The Nintendo Switch has already been torn down, revealing some interesting things: a custom NVIDIA Tegra X1 chip that perfectly matches the second-gen Shield TV's 20nm Tegra X1 transistor count, and the possible confirmation that the handheld-console hybrid will use efficient DDR4 mobile RAM.
We already know the Nintendo Switch should use 4GB of unified shared RAM system memory, but until now we weren't exactly sure how fast or what grade of memory would be in the Switch. Now we might know. According to recent Switch teardowns spotted on Chinese site Tabao, two Samsung-made SDRAM modules were spotted on the system's PCB.

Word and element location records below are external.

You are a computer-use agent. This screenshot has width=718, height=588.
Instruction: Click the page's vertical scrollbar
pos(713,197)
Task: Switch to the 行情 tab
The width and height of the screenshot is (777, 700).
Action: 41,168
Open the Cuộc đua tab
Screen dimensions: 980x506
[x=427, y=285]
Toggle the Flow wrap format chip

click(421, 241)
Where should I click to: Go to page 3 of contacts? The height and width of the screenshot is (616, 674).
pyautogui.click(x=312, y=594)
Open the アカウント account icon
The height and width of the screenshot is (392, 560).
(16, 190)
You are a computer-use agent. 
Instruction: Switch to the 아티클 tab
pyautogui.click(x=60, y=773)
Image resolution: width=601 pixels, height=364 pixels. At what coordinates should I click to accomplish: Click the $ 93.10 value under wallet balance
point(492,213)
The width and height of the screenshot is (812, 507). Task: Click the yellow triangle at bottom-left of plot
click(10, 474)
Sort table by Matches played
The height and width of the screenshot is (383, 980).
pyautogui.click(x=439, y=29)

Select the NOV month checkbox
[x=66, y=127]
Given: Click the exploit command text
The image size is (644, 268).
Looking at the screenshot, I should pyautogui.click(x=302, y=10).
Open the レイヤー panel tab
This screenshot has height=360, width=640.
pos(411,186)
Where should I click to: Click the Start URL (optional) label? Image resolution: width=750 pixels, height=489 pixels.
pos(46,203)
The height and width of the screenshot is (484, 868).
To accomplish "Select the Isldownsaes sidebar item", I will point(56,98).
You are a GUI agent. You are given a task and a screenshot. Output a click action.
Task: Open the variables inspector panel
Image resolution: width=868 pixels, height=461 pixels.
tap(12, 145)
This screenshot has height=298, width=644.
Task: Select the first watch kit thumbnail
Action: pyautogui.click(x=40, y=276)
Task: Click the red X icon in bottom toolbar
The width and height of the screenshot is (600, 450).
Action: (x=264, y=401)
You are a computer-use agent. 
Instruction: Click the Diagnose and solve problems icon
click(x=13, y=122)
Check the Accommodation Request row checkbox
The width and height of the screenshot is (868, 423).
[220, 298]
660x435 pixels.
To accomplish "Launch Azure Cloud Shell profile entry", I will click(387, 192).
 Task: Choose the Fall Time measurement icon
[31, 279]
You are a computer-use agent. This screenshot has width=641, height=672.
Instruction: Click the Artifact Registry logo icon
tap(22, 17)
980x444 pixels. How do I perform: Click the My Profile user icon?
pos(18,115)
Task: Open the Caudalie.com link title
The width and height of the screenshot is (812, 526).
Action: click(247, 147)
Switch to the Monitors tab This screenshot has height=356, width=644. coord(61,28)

The pictures are very fuzzy, but the consensus is that the SDRAM modules are K4F2E304HBMGCH modules, which are described as "LPDDR4 DRAM Chip Mobile LPDDR4 DRAM 16G-Bit 512Mx32 1.8V 200-Pin FBGA." These particular Samsung LPDDR4 modules have a 16gigabit density, which is 2GB, and there are two of them totaling for 4GB of unified LPDDR4 memory. Samsung's website confirms these modules can have maximum frequencies of up to 2666MHz, however I think its likely the Switch's 4GB of unified LPDDR4 memory will be clocked at 1600MHz, and scroll down to find out why.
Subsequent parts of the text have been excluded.